Previously on this blog, we’ve shared information on best practices in data science, particularly in areas such as A/B testing. We’ve also discussed the importance of ethics in fields such as data science, early implementations of “fairness by design” principles in our products, and our commitment to sharing our research in order to further the industry conversation about designing systems that spread economic opportunity. These findings are shared with the aim of highlighting the real-world positive impacts of data science and encouraging further industry discussion around best practices in responsible product design.
In this post, we discuss a novel approach to integrating product A/B testing and inequality measurement concepts from the field of economics. We also discuss the methodology we have adopted for lowering barriers to economic opportunity in how different groups of members use our products. Finally, we provide examples of how it is helping to reshape research and design practices at LinkedIn, through a few choice case studies from the thousands of network A/B tests that we have already analyzed.
It is worth emphasizing that the term “inequality” is used throughout this blog post in the following ways:
- To establish inequality baselines, we use the Atkinson inequality index, which can be applied to any metric, and captures how unequally it is distributed (if everyone has the same amount of that metric, inequality is 0; if some people have a large amount and others nothing, inequality is high). It is routinely applied to income or wealth by economists. Here, we are applying it to metrics that capture economic opportunity for our members on LinkedIn.
- To measure the impact of our experiments on inequality baselines, we use inequality impact, which is used to measure the effect an experiment has on baseline inequality in our metrics. For example, if job applications are very unequally distributed, and an intervention makes them more equally distributed (e.g., by helping people who normally apply to few jobs apply to more of them), we say that there is an inequality reduction impact on job applications.
Product design, fairness in AI, and A/B testing
In recent years, researchers and industry experts have devoted a great deal of time to exploring the unintended consequences of applied technologies. Three primary areas of concern to many of us in the technology industry include:
- The tendency for algorithmic systems to “learn” or otherwise encode real-world biases in their operation (and then further amplify/reinforce those biases);
- The potential for product design to differentially benefit some groups of users more than others;
- Sparse or poor data quality that leads to objective-setting errors and system designs that lead to suboptimal outcomes for many groups of end users.

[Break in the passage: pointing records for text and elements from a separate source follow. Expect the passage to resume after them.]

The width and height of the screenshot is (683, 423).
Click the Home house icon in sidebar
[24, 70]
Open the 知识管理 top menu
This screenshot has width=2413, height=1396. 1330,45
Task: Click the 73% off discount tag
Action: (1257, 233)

While there are many well-documented examples of these and other types of problems in the technology industry, developing a data-driven solution is not a straightforward task (see recent publications from SafeAI@AAAI, FAccT, and others).
Towards a framework for addressing fairness issues in products
Given the complexity of this topic, there are likely many ways we could go about ensuring that our members benefit as equally as possible from our products. Before showing our solution to the problem, we want to also advance a set of principles that underpin our thinking:
- First, considering what the end result is after people have engaged with a product should be as important as understanding whether an algorithm is “intrinsically” representative or fair. For example, any system that seems to be treating men and women similarly, but still results in women getting disengaged over time, is generally undesirable. These kinds of outcomes may be due to a host of reasons that exhibit patterns of structural inequality in the real world, such as social biases, cultural norms, etc.
- Secondly, collecting such data may be otherwise problematic. Tracking all protected categories for discrimination would require collecting sensitive data, potentially at odds with members’ expectations of privacy and with data security best practices (e.g., minimization, etc.) that are subject to complex, overlapping privacy laws and regulations. Currently, LinkedIn does not use sensitive demographic data (as defined by GDPR, e.g., race, ethnicity, religion, political preferences, etc.) for our Recruiter product or for marketing services.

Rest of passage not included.